- _PROVIDED RECORDS_

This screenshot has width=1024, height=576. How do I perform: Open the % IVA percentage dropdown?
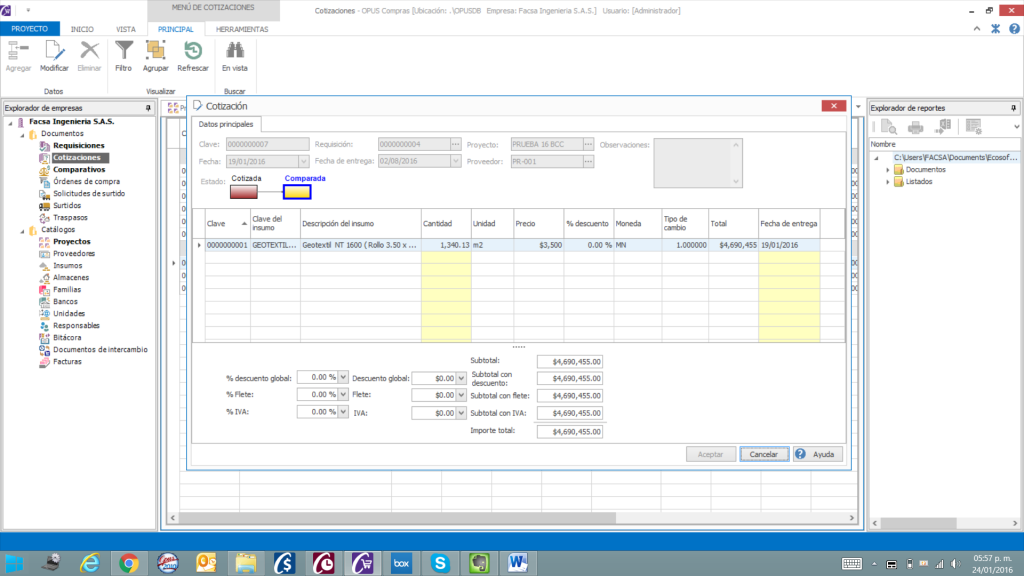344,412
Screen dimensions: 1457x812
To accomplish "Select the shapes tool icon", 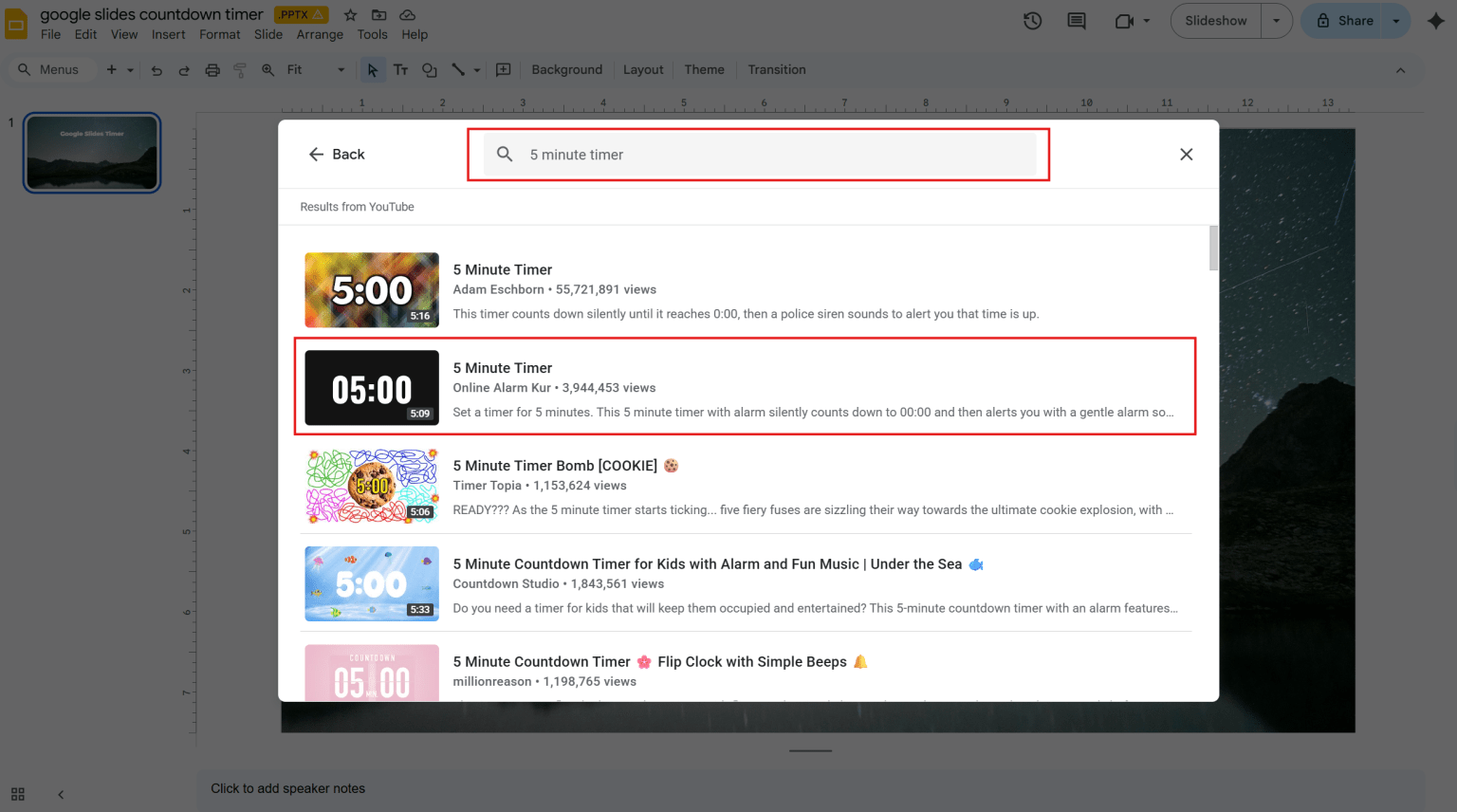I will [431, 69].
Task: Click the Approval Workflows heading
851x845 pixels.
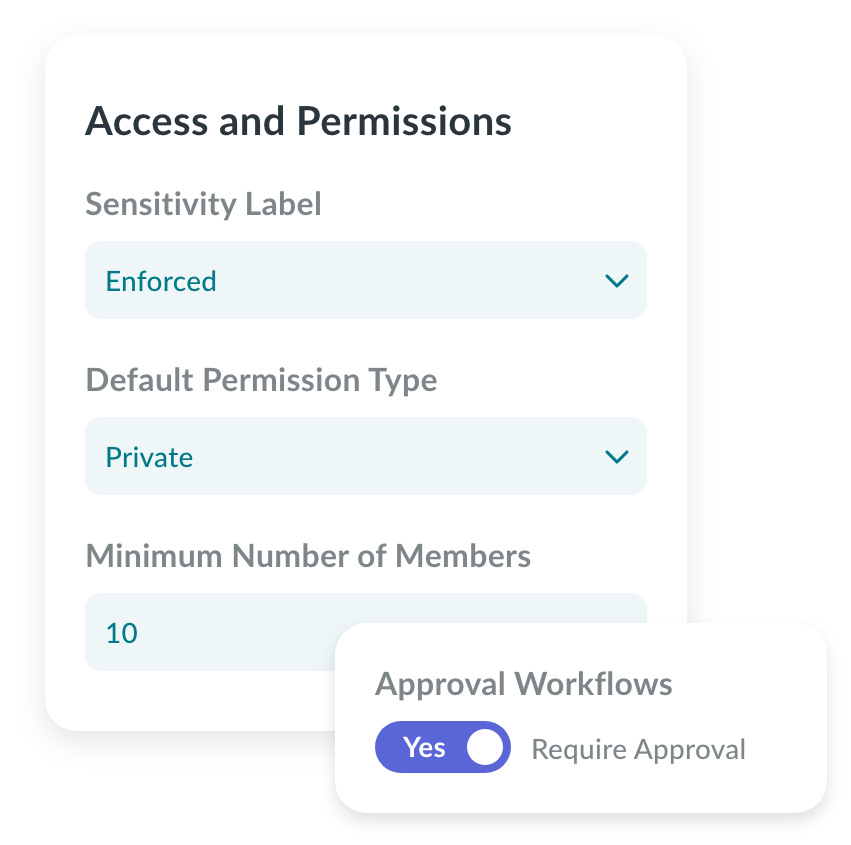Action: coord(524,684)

- _TASK INSTRUCTIONS_
Pull out every line of the rows above that contains the word "Open", matching its capitalization exactly.

- _RESULT_
This screenshot has width=1024, height=576. How do I perform: Open the % IVA percentage dropdown?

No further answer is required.